Please repeat nothing except the lines from the one containing "Given: Click the" through the end of the records, exactly and without pictures.
#### Supplied information
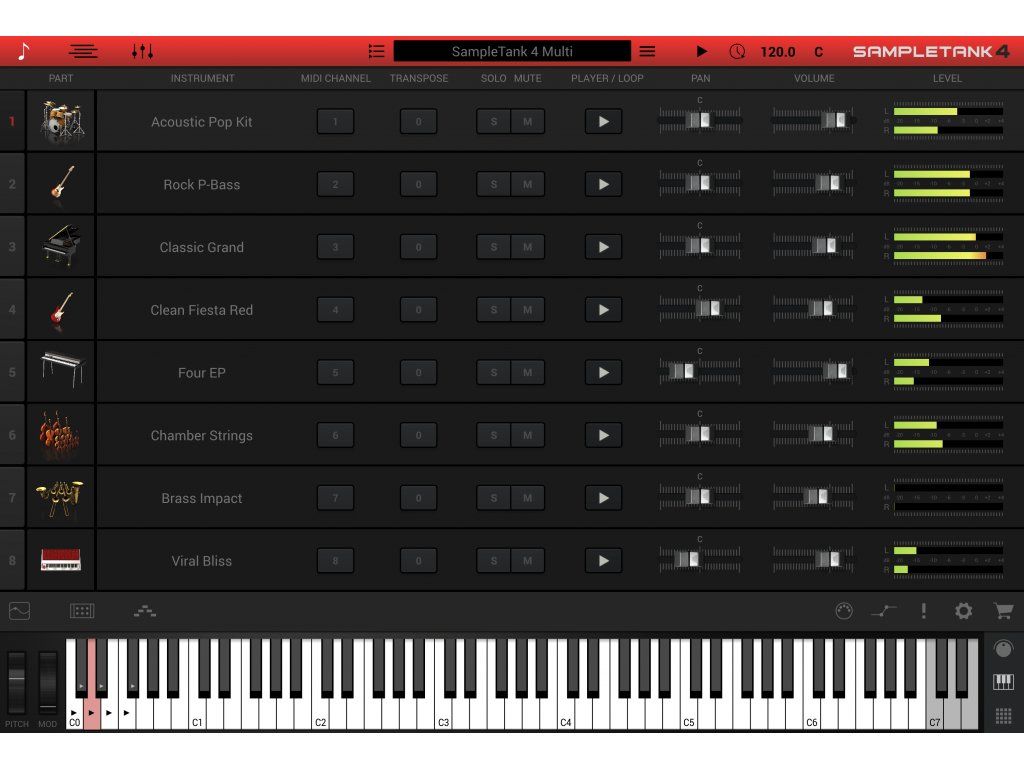Open MIDI channel selector for Classic Grand
This screenshot has width=1024, height=768.
tap(336, 247)
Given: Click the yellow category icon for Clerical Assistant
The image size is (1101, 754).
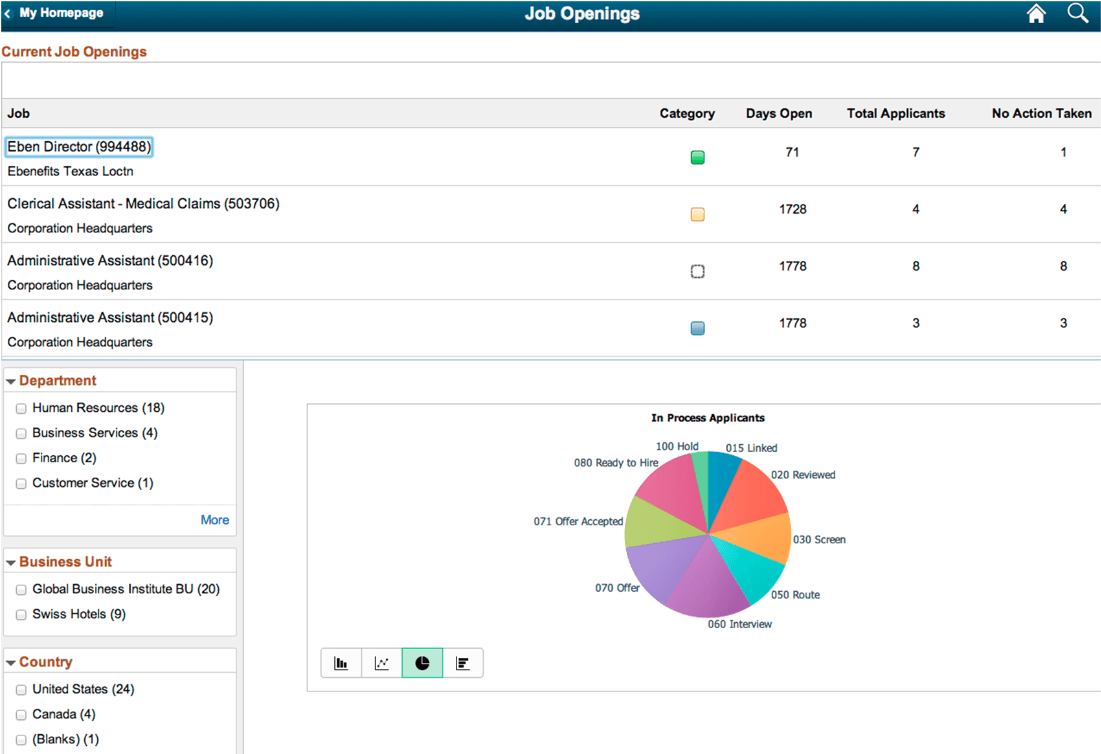Looking at the screenshot, I should tap(697, 214).
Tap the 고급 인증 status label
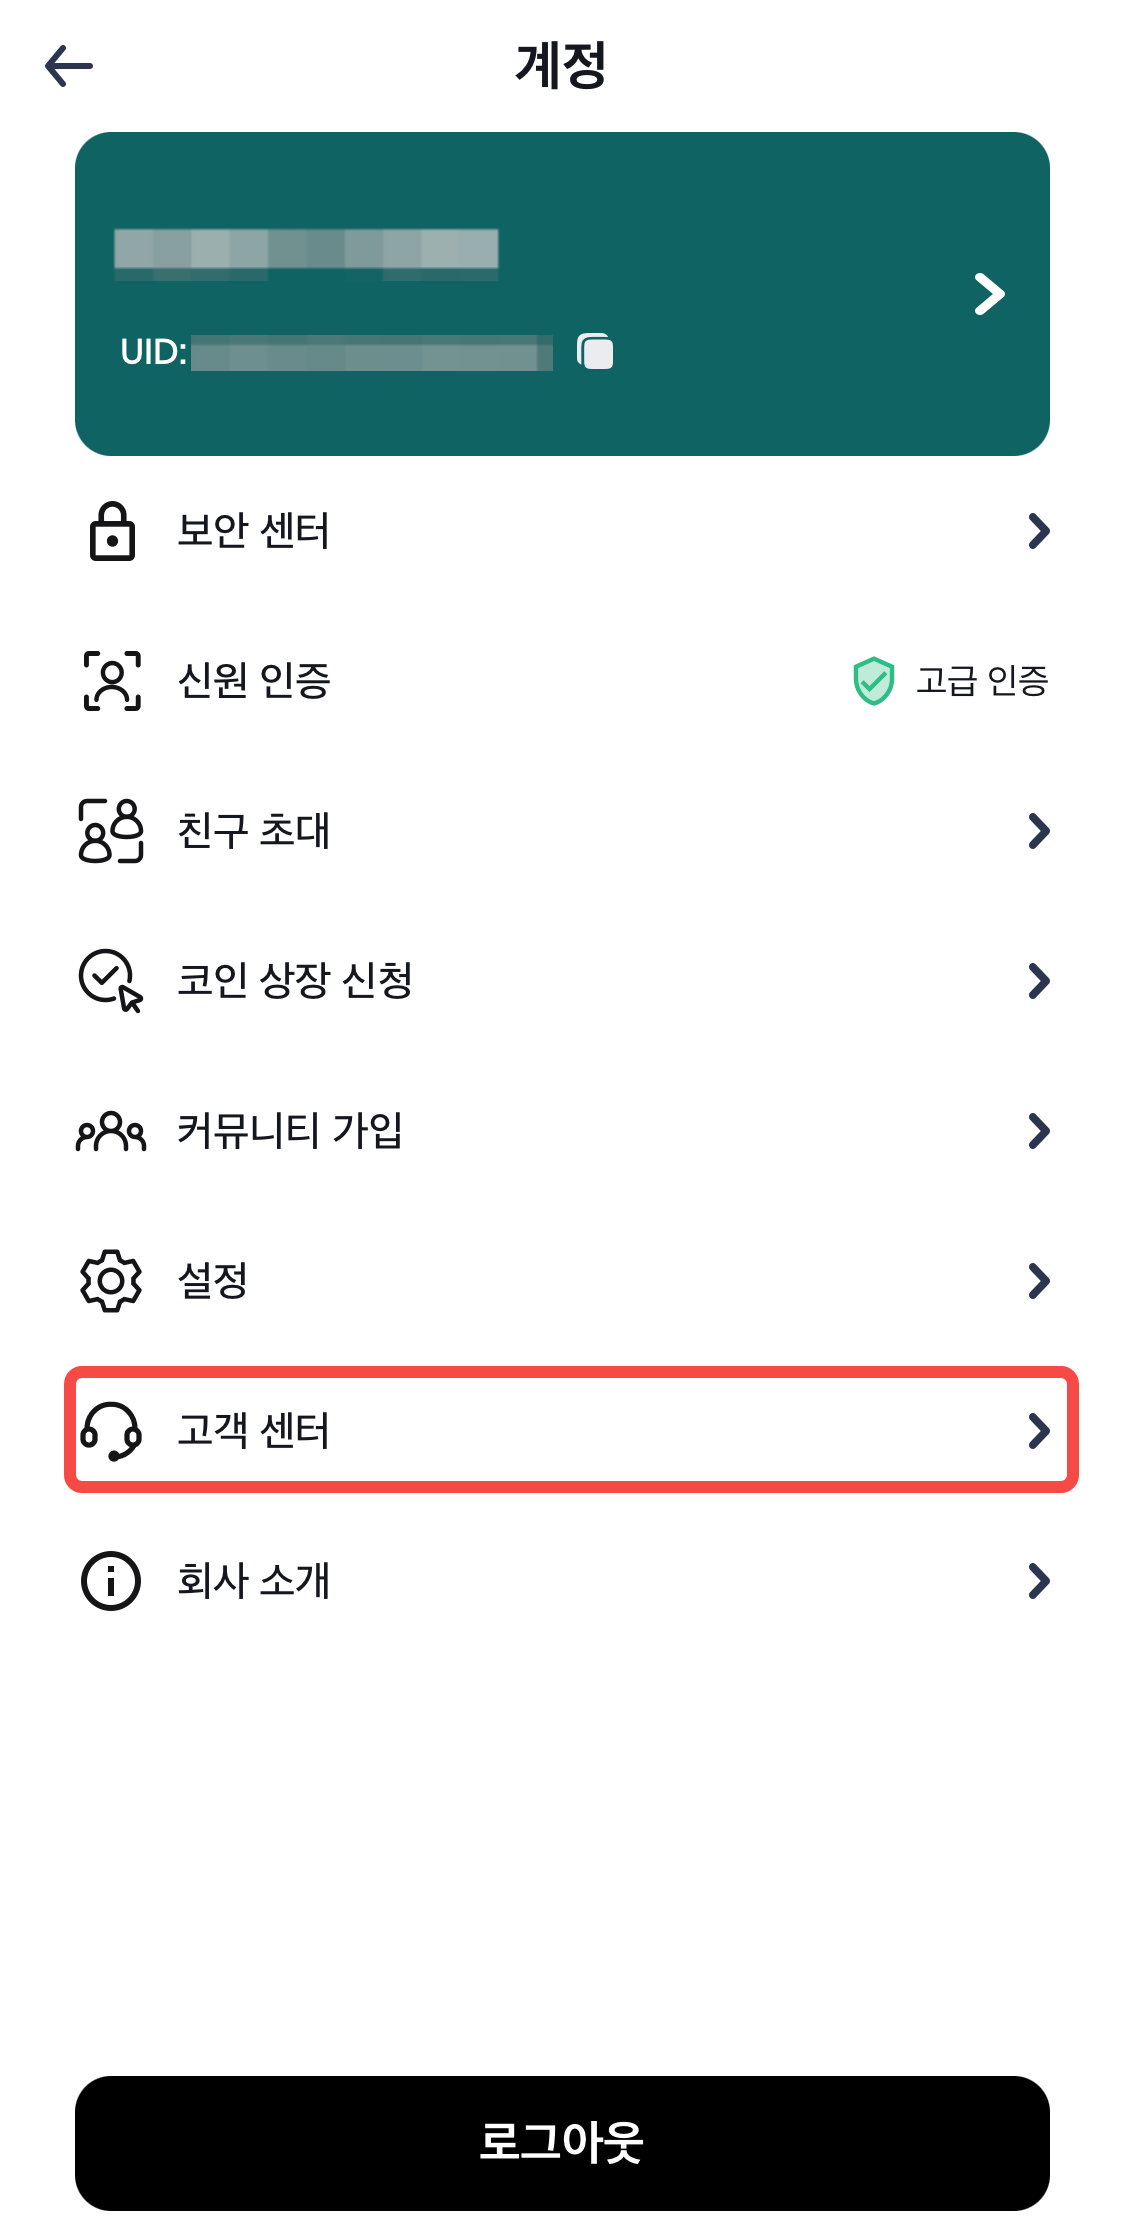This screenshot has height=2240, width=1125. 982,681
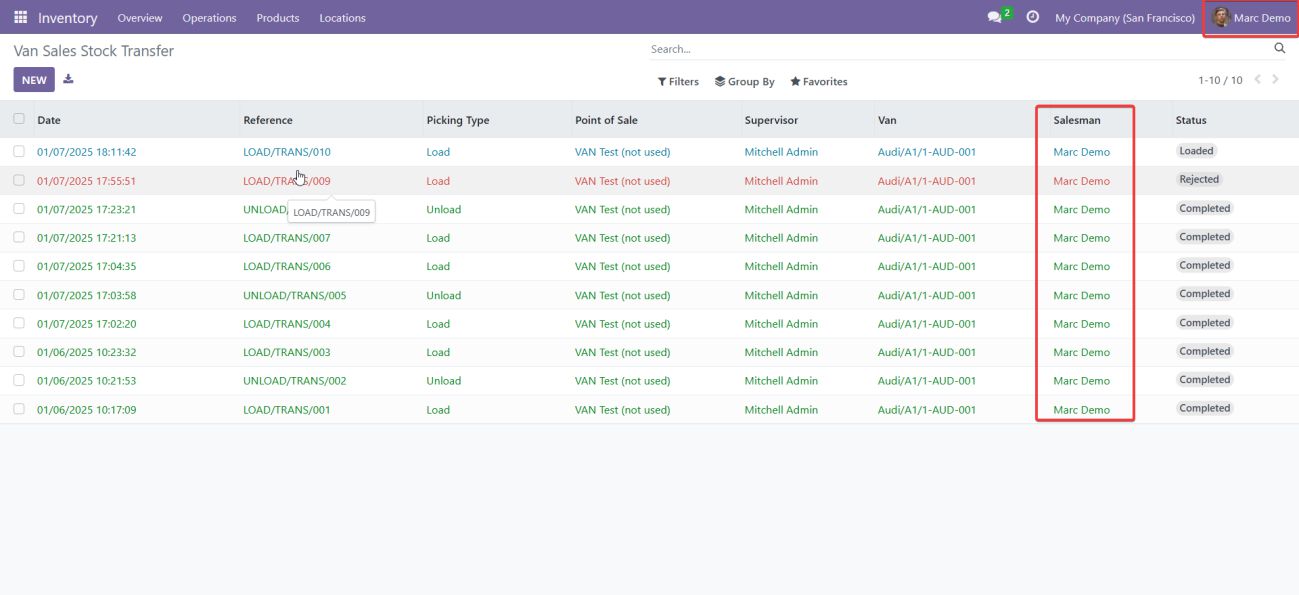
########
**Answer space**
Given: Click the yellow category icon for Clerical Assistant
The image size is (1101, 754).
Looking at the screenshot, I should tap(697, 214).
Tap the 고급 인증 status label
This screenshot has height=2240, width=1125. 982,681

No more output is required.